As so many find these expenses too expensive to pay out of pocket, they have resorted to coverage like long term care insurance. Unlike Medicare, Medicaid, and health insurance policies, this type of policy specifically works to reduce the weight of costs. Once the care requirements kick in, it acts as the barrier that keeps the policyholder’s assets and savings intact, as well as those of his or her loved ones.
However, another harsh reality is that not many realize the urgency of planning and securing coverage for long term care until it is too late. Many who have postponed until the last minute find that the costs are already too hard to manage. They end up resorting to less reliable programs or going about care without any sort of protection. As illustrated in this infographic, lacking coverage is a prelude to a disaster.
Enter the adult children. Perhaps, one of their biggest dilemmas now is this: should I pay for my parents’ care? Before you answer that question, let’s take a look at three important considerations.
Family Caregivers and Long Term Care
In a year, family caregivers spend approximately $6,954 for care services. While this may be a reasonable amount for some Americans, this equates to 44% of the total annual income of some family caregivers. As you can imagine, taking over your parents’ care can cause substantial strain on your finances. It can even risk your own retirement security and financial stability.

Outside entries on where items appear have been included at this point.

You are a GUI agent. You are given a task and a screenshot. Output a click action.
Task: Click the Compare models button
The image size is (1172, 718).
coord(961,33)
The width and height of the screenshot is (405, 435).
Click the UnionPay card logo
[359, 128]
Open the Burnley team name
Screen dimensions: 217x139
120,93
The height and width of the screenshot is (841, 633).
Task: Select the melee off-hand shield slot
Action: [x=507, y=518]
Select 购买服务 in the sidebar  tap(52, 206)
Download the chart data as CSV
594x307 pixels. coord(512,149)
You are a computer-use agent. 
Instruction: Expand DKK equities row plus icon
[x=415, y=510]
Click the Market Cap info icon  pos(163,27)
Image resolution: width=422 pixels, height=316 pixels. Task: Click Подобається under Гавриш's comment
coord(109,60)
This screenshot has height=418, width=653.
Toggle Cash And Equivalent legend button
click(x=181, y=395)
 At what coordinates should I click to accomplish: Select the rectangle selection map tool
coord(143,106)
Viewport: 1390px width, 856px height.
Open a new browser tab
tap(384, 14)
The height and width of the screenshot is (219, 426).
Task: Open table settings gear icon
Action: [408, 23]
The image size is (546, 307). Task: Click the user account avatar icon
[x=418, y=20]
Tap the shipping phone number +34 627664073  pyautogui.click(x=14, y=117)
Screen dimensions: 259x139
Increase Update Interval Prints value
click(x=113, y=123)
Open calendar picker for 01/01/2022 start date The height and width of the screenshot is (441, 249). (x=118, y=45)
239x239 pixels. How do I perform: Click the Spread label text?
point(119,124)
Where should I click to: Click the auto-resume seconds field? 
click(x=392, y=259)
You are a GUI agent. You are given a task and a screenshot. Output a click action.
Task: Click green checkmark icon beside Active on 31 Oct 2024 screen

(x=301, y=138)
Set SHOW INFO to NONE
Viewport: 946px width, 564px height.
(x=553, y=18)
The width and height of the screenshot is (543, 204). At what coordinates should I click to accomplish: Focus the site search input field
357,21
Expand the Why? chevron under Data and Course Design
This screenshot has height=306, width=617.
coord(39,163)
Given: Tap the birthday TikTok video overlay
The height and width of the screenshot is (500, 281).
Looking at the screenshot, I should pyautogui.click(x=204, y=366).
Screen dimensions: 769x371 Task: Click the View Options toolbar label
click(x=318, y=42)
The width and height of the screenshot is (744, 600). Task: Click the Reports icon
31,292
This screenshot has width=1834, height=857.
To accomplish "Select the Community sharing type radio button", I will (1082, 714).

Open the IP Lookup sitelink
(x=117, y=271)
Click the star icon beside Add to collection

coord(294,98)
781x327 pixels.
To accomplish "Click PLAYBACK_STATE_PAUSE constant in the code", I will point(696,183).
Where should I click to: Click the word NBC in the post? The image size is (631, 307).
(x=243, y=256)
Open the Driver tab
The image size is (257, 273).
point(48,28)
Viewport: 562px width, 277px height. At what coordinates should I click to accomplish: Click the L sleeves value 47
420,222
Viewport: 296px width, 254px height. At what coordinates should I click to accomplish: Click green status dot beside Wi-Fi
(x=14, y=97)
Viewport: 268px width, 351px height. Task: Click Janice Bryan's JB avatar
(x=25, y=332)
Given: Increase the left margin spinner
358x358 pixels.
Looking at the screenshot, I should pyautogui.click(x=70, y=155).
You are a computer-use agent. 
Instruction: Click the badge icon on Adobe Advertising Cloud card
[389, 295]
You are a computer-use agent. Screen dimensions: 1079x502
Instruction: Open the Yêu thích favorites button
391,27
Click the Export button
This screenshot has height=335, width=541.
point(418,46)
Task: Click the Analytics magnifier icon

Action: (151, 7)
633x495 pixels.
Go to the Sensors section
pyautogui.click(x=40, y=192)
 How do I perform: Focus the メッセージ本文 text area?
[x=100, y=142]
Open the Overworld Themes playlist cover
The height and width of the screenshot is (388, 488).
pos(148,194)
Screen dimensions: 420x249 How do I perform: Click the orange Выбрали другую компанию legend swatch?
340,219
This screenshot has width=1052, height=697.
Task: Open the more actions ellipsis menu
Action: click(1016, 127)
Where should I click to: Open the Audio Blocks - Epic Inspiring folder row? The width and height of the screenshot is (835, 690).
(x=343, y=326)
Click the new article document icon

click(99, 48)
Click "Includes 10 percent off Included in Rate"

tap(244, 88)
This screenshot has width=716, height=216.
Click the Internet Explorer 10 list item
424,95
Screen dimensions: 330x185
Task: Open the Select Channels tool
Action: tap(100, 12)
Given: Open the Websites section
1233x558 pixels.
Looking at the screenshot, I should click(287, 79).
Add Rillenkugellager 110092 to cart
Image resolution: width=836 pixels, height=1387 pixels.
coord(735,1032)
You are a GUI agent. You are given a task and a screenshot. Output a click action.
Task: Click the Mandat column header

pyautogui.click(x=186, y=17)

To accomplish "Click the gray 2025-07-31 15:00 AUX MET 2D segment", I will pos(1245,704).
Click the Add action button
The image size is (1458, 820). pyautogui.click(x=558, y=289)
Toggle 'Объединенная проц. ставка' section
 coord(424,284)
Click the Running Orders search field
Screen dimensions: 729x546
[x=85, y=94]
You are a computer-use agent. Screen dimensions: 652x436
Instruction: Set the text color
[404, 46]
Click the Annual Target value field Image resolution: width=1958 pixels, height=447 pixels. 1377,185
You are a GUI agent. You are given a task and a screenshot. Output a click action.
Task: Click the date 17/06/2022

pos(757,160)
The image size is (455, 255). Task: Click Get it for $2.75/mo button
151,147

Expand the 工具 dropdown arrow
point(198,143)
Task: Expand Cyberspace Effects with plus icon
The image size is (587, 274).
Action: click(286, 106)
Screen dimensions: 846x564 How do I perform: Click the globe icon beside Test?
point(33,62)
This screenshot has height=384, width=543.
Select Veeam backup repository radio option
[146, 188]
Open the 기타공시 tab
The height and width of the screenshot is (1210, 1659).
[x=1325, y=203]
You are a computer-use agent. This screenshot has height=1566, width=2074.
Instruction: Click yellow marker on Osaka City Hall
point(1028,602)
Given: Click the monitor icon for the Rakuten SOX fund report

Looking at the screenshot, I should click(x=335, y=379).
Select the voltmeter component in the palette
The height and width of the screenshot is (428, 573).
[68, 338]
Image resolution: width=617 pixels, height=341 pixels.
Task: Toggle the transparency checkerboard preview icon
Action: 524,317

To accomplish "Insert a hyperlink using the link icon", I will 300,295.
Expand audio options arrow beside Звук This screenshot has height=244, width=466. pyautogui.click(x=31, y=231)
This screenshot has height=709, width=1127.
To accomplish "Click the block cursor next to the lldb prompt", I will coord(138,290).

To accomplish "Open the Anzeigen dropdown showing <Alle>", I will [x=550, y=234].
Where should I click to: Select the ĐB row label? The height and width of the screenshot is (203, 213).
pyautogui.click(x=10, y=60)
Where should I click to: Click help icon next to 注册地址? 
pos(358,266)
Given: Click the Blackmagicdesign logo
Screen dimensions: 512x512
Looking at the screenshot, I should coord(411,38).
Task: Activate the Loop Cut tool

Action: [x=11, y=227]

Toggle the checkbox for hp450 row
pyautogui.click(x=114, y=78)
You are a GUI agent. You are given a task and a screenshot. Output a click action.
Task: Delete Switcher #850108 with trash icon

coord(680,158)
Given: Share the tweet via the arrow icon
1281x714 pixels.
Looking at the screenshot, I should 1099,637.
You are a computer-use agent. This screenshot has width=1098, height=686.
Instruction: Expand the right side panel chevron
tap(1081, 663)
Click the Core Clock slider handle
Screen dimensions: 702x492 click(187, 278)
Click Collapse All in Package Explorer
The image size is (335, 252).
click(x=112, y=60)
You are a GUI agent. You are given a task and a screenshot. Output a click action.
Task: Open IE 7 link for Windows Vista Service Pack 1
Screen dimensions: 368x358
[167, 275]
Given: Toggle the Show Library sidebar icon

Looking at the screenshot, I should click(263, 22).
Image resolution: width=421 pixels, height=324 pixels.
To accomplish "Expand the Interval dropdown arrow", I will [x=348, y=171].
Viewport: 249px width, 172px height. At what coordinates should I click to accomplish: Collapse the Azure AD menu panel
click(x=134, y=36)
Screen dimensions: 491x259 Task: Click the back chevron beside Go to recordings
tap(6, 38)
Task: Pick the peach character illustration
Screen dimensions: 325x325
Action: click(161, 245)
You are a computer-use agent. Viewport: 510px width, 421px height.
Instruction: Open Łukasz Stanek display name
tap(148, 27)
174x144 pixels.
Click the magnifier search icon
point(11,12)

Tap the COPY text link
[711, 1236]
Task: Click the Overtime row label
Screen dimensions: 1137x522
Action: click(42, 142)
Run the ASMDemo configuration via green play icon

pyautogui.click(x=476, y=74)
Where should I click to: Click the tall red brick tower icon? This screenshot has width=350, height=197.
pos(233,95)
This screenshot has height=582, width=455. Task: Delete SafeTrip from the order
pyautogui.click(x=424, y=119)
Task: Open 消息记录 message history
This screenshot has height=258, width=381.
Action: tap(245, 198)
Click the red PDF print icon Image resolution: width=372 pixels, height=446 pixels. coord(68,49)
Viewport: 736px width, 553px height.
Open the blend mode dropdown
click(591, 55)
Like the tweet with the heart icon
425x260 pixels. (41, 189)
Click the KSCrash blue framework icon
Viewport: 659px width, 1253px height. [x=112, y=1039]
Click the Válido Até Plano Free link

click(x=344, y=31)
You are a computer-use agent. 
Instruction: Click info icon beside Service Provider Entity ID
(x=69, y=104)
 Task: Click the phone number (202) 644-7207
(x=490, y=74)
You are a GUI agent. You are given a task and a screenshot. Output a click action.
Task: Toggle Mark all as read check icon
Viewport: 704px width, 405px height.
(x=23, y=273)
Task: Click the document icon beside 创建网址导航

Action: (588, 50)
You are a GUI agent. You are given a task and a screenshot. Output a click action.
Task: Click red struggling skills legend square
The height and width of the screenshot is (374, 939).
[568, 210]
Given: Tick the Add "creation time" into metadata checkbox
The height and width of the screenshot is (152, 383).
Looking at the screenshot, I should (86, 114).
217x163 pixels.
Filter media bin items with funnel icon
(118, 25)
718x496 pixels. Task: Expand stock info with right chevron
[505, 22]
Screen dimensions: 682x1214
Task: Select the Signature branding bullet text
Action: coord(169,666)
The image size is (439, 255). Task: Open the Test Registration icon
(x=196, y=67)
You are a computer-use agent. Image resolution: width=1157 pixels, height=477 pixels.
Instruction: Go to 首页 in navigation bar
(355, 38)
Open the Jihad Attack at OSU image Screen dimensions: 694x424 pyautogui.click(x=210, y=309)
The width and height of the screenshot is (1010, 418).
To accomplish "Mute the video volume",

Filial Responsibility Laws
Not many are aware of these laws, but filial responsibility laws can hold children accountable for their parents’ care expenses—and it is in the law books of around 30 states. In the case of Health Care & Retirement Corp. of America v. Pittas, a son was ordered to pay for his mother’s $93,000 nursing home bill.
However, it has been dubbed as “long term care’s sleeping giant” because most states are not enforcing these regularly. Still, it is worth the consideration when it comes to talks about your parents’ care needs.
When It’s Okay to Say No
Your parents need expensive care now, but imagine how much your care will be in the future. Are you okay with relying on your children then? It is a tough pill to swallow, but you are allowed to look out for yourself, as well. If funding your parents’ puts at too great a risk, then you should consider other options.
This isn’t to say that you should abandon them. Instead, you should find alternatives and help from other loved ones. For instance, you and your siblings can split the responsibilities. If one is a bit more financially able, then he or she can shoulder the bulk of the costs while you do the legwork like the processing of papers. At the end of the day, you should also remember that you also have future care needs for which you have to plan and find coverage.
If we could share one last piece of advice, it is this: no matter how difficult it may seem at this point, you need to secure a plan for your own future long term care needs. This way, you can break the cycle of adult children rendered unable to plan for their care because of having to shoulder their parents’ care needs.